I thought of my granddad who'd passed away. I smiled and I put it in the keep pile.
Speaker 9 And then for whatever reason, I turned and I looked at that jacket and I said out loud, without thinking about it, it wasn't some big aha moment, but I just said, My granddad is not in that jacket.
Speaker 9 And then I put my hand on my chest and I said, He's right here.
Speaker 9
And I picked up this jacket that somebody's going to use and it's going to use it well. It will never be me.

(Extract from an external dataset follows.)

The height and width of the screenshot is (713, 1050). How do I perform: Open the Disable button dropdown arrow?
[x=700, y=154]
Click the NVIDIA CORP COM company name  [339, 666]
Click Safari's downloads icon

And I put it in the donate pile. Oh, John.
I did.
Speaker 9 Because
Speaker 9 somebody's going to need that jacket, and I'm keeping it from them by pretending to hang on to a memory that
Speaker 9 is actually inside of me.
Speaker 9 And it was sad, it was heartbreaking. And I've got a couple of keepsakes on my desk right now at my house where I'm writing.
Speaker 9 It's right there.
Speaker 9 But sometimes these sentimental things,
Speaker 9 they become bricks we carry around. And it's not like you're calling us and saying, hey,
Speaker 9
my dad steward his money well and his father's money well. We have a property worth $5 million and we just want to buy new cars.
So we're going to sell it. That's not what you're saying, man.
Speaker 9 You're saying that you've got an absolute mess and there's a bunch of heartstrings attached to it. And so, man, I honor that.
Speaker 9 But, dude, doing a bunch of unwise financial things, especially on the heels of a brand new marriage, this house is going to turn into a deep resentment. It's going to further
Speaker 9 put a gap between you and your brother's relationship. It's going to begin to build
Speaker 9 a space between you and your new wife because you're not going to be able to buy the house you want because you're going to have all this outstanding debt on this house.
Speaker 9
It's just going to cause a mess, man. Just a mess.
And also, dude, I get the heartbreak. It stinks.
Speaker 20 Yeah. Yeah.
Speaker 19 That's a, that's a, well, thank you for telling that story.
Speaker 20 That's a, yeah.
Speaker 2 Yeah.
Speaker 2 Well, and it's so hard, too, because when it's the right thing to do, even though it's the sad thing, that's, that, that sucks.
Speaker 7 Just because
Speaker 9 just because it hurts doesn't mean it's not the right thing to do. Yeah.
Speaker 2 But that is the wisest path, Ryan.
Speaker 9 I hate it for you. Is that.
Speaker 2 And I know that it's heartbreaking. And,
Speaker 2 you know, and it shows, too, how much we talk about this a lot on this show, our emotions can drive so many decisions. And then we look up four years later and think, what was, why did I do that?
Speaker 2 Right out of stress, out of fear, out of grief, like whatever it is.
Speaker 9 And my fear for him is he's going to have $300,000 out on a money pit. Yes.
Speaker 9 And find himself in a state. He's stuck there.
Speaker 2
Yeah. Yeah.
I know, Ryan. I'm so sorry.
But I hope that helps.
Speaker 7 You know, that's why I'm having a lot of fun.
Speaker 9 I'll be able to pay off all the debts.
Speaker 2
Yep. And you build a great, great life with your new wife.
All right, well, thanks to our wonderful audience here in Nashville at Ramsey Solutions.
Speaker 2 Thanks to all you in the booth, John, thank you as well. And remember, there's ultimately only one way to financial peace, and that's to walk daily with the Prince of Peace, Christ Jesus.